MystatRt s Site,130,IP,2,0

Macro Definitions
The following example illustrates a macro defined using the MystatRt site option symbol just defined:

10netnis m :MystatRt=3.0.0.0 10.0.0.30:

Macros can be specified in the Macro field in DHCP network tables (see dhcp_network(4)), which will bind particular macro definitions to specific IP addresses.

Up to four macro definitions are consulted by the DHCP server to determine the options that are returned to the requesting client.
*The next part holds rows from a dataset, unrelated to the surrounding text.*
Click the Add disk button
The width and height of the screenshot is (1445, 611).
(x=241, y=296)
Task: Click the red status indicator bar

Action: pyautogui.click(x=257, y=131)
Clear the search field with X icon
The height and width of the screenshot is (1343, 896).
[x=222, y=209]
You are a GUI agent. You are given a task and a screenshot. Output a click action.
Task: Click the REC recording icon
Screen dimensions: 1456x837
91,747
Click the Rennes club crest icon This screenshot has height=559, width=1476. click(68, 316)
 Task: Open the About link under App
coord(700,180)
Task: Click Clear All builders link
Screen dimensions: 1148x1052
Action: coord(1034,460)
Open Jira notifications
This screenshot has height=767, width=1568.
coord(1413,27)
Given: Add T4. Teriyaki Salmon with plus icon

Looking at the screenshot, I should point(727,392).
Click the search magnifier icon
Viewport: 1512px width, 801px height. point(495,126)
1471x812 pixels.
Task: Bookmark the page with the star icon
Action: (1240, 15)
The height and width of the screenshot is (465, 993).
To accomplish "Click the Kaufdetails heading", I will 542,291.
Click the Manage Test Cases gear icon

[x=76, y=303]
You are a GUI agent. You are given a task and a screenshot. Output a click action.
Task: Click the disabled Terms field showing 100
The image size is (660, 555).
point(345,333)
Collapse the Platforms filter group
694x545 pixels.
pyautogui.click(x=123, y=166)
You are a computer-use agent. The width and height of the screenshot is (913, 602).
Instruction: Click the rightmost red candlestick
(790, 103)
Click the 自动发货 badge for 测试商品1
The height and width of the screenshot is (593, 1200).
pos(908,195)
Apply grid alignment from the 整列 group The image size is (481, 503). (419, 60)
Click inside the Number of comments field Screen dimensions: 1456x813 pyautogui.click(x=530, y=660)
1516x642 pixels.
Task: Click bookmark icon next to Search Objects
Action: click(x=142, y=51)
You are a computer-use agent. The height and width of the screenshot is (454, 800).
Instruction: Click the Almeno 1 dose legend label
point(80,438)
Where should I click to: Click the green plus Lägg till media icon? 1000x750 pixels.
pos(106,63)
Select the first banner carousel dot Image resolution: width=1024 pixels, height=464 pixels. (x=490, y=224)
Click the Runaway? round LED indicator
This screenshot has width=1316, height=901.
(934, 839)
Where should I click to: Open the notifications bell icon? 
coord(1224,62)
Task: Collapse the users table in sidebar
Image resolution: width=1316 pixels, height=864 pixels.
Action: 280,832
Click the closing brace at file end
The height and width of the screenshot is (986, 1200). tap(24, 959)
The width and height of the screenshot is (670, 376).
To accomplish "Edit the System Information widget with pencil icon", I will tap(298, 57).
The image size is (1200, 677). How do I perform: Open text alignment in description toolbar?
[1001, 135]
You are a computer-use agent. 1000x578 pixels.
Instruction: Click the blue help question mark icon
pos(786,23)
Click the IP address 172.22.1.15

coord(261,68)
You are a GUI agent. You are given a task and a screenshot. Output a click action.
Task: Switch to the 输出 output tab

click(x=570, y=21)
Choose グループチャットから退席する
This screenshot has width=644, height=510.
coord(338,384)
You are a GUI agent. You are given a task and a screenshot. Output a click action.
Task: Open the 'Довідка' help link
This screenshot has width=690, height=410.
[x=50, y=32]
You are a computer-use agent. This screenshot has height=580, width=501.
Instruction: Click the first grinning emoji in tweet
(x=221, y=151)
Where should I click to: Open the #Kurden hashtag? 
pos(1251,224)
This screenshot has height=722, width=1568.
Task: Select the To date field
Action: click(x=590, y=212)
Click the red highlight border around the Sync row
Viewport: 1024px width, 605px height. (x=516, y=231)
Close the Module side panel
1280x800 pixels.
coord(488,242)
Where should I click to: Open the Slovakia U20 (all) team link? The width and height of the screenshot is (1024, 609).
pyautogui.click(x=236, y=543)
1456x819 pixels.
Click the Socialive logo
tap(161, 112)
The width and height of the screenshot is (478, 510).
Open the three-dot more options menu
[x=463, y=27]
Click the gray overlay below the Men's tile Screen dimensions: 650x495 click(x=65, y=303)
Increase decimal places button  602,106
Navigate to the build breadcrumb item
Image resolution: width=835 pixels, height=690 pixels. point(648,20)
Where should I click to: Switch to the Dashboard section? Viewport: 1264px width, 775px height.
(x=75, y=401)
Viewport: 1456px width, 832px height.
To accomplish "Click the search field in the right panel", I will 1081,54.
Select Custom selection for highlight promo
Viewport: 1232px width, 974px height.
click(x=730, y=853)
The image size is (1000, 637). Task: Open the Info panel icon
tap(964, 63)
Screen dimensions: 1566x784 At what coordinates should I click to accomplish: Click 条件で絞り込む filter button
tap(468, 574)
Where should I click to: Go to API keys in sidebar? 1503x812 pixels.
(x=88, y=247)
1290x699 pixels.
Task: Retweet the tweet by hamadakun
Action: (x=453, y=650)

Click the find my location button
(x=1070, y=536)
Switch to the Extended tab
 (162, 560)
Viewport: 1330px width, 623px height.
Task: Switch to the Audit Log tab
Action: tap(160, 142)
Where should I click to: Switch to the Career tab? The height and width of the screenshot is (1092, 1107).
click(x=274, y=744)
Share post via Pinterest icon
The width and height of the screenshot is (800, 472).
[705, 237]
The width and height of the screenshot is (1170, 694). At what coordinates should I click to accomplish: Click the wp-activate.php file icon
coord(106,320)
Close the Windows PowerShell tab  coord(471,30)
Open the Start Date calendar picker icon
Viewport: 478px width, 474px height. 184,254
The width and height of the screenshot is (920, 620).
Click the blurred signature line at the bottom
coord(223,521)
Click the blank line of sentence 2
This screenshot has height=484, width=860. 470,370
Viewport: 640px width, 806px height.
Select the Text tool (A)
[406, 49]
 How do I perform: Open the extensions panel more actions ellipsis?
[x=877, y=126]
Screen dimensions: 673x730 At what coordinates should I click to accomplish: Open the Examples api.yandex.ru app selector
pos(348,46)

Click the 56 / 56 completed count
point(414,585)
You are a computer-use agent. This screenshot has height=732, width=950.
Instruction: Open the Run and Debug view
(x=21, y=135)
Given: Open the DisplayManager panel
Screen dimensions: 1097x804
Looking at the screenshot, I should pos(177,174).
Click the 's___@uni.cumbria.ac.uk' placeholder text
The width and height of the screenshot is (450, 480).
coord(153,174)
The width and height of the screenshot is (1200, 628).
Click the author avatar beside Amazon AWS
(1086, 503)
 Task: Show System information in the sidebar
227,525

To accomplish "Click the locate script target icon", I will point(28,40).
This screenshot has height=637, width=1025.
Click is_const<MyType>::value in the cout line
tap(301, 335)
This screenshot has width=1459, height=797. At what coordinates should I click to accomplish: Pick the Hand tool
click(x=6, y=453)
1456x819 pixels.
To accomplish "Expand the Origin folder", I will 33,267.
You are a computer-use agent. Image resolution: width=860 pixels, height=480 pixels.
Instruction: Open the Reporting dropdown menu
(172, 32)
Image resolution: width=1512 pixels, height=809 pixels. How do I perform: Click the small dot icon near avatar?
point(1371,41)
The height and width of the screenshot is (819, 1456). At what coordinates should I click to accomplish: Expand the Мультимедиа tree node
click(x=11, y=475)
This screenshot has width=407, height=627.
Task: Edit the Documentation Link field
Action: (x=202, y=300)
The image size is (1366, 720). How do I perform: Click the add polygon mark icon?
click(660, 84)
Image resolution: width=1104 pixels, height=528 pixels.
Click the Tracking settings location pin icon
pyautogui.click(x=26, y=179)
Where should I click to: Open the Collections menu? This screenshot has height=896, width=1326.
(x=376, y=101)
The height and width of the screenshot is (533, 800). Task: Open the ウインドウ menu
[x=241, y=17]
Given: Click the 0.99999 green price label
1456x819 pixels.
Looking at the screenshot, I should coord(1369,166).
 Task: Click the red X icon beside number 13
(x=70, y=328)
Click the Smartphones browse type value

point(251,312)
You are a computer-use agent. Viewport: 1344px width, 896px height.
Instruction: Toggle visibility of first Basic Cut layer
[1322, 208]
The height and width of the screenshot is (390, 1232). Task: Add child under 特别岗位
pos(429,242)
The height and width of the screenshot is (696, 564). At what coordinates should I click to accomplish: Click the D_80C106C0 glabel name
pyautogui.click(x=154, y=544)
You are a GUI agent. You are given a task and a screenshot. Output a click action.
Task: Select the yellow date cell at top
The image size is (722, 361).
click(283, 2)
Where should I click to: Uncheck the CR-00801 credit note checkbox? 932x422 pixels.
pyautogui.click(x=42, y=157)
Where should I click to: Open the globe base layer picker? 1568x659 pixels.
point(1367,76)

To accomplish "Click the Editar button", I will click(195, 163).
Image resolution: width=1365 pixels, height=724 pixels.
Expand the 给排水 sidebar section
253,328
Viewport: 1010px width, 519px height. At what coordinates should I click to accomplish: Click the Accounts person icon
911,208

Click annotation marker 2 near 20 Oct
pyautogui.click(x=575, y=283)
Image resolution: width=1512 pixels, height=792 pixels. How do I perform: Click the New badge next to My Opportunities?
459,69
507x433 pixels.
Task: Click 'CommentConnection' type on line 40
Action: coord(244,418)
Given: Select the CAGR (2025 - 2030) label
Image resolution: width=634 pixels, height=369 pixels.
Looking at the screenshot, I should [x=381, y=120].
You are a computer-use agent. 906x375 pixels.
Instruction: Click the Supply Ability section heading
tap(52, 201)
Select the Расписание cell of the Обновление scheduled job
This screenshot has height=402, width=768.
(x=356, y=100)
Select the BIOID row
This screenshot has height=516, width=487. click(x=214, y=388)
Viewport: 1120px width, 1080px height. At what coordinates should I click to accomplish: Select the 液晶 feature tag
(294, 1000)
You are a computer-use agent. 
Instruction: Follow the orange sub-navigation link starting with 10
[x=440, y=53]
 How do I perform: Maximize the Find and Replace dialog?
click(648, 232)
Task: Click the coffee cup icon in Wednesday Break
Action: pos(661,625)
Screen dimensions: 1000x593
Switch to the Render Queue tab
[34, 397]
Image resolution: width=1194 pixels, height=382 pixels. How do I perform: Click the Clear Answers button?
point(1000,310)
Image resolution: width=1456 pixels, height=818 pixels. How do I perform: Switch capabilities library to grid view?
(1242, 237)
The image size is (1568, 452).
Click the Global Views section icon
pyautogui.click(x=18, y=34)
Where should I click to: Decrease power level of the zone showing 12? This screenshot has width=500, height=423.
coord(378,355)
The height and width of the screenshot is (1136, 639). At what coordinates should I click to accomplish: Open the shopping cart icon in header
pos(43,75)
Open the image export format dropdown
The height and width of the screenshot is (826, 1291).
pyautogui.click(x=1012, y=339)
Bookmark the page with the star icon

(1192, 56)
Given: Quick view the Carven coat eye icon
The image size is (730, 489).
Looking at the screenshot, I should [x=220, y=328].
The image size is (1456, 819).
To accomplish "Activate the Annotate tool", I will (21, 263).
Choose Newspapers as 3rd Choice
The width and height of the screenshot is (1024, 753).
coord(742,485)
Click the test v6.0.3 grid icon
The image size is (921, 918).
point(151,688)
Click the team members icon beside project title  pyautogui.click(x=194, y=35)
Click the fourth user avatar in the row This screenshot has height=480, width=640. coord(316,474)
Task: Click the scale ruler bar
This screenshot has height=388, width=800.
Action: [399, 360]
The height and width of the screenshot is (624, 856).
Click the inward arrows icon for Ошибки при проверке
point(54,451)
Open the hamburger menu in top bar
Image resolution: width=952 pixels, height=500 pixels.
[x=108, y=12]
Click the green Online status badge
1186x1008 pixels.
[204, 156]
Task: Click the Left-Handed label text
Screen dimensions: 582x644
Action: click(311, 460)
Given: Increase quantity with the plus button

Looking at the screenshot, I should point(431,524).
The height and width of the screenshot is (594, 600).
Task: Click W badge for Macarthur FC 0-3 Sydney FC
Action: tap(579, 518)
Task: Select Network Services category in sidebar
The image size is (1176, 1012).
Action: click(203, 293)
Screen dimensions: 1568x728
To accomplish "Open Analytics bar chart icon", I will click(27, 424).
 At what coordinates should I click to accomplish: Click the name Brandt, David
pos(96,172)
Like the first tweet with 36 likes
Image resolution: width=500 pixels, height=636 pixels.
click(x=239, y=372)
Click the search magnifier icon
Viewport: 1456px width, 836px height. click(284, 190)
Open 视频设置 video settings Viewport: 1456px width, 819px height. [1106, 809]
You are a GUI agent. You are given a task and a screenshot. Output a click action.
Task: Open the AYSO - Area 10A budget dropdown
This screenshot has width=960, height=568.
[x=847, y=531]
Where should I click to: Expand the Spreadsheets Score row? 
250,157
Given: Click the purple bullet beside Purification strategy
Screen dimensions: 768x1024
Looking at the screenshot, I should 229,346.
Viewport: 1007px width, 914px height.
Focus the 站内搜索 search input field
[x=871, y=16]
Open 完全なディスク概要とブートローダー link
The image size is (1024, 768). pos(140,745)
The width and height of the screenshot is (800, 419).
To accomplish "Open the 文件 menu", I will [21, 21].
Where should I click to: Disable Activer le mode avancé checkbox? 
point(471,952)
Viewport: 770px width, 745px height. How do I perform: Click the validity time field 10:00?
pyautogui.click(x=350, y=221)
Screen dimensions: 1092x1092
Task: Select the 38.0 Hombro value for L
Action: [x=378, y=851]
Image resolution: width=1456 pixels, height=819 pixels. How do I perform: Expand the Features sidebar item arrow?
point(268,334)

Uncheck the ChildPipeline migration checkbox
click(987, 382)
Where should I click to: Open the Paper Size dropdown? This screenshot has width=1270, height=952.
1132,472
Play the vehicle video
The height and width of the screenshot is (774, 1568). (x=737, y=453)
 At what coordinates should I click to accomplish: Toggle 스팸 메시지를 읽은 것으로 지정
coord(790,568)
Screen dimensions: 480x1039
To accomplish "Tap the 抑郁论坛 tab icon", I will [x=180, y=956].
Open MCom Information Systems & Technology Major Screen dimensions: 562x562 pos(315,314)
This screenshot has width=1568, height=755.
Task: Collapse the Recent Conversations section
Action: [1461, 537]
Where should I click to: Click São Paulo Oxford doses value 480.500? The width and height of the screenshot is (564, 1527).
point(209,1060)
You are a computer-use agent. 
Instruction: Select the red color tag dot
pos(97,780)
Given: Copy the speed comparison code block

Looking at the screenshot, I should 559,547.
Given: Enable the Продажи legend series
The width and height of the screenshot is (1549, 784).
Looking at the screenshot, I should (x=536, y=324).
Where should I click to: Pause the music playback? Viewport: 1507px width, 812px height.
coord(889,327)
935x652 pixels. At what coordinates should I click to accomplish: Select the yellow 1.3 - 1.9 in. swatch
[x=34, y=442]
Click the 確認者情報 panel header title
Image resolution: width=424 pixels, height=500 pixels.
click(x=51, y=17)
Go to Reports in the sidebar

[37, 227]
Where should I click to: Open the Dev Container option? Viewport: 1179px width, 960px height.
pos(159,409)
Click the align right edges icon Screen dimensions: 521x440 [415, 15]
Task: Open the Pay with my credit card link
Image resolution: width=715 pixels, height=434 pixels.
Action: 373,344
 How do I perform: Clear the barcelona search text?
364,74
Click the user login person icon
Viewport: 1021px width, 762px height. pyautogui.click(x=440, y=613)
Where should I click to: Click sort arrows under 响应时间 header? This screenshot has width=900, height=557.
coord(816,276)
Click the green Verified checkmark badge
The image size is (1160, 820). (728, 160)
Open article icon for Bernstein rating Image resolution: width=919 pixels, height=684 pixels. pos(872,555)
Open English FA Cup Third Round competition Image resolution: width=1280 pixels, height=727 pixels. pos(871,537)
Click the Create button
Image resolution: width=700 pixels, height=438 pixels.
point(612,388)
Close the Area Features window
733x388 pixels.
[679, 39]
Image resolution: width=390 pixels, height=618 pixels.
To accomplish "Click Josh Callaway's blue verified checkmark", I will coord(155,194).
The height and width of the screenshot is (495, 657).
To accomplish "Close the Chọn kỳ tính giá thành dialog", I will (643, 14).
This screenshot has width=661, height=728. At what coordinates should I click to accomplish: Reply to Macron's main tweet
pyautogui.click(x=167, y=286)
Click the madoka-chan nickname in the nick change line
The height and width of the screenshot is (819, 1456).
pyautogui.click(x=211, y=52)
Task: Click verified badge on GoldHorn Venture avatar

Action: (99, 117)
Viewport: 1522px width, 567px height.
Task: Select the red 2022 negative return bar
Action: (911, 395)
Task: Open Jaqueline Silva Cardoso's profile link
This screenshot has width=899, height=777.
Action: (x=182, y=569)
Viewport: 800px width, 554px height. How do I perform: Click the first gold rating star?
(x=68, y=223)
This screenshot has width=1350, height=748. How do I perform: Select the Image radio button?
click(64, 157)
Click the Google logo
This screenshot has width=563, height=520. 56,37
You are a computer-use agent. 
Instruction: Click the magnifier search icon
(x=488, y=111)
These macros are processed in the following order:
Client Class

A macro named using the ASCII representation of the client class (e.g. SUNW.Ultra-30) is searched for in the dhcptab. If found, its symbol/value pairs will be selected for delivery to the client. This mechanism permits the network administrator to select configuration parameters to be returned to all clients of the same class.

Network

A macro named by the dotted Internet form of the network address of the client’s network (for example, 10.0.0.0) is searched for in the dhcptab. If found, its symbol/value pairs will be combined with those of the Client Class macro. If a symbol exists in both macros, then the Network macro value overrides the value defined in the Client Class macro. This mechanism permits the network administrator to select configuration parameters to be returned to all clients on the same network.

IP Address

This macro may be named anything, but must be specified in the DHCP network table for the IP address record assigned to the requesting client. If this macro is found in the dhcptab, then its symbol/value pairs will be combined with those of the Client Class macro and the Network macro. This mechanism permits the network administrator to select configuration parameters to be returned to clients using a particular IP address. It can also be used to deliver a macro defined to include "server-specific" information by including this macro definition in all DHCP network table entries owned by a specific server.

Client Identifier

A macro named by the ASCII representation of the client’s unique identifier as shown in the DHCP network table (see dhcp_network(4)). If found, its symbol/value pairs are combined to the sum of the Client Class, Network, and IP Address macros. Any symbol collisions are replaced with those specified in the client identifier macro. The client mechanism permits the network administrator to select configuration parameters to be returned to a particular client, regardless of what network that client is connected to.

Refer to System Administration Guide: IP Services for more information about macro processing.

Refer to the dhcp_inittab(4) man page for more information about symbols used in Solaris DHCP.

SEE ALSO

dhcpmgr(1M), dhtadm(1M), in.dhcpd(1M), dhcp_inittab(4), dhcp_network(4), dhcp(5)

System Administration Guide: IP Services

Alexander, S., and R. Droms, DHCP Options and BOOTP Vendor Extensions, RFC 2132, Silicon Graphics, Inc., Bucknell University, March 1997.

Droms, R., Interoperation Between DHCP and BOOTP, RFC 1534, Bucknell University, October 1993.

Droms, R., Dynamic Host Configuration Protocol, RFC 2131, Bucknell University, March 1997.

Wimer, W., Clarifications and Extensions for the Bootstrap Protocol, RFC 1542, Carnegie Mellon University, October 1993.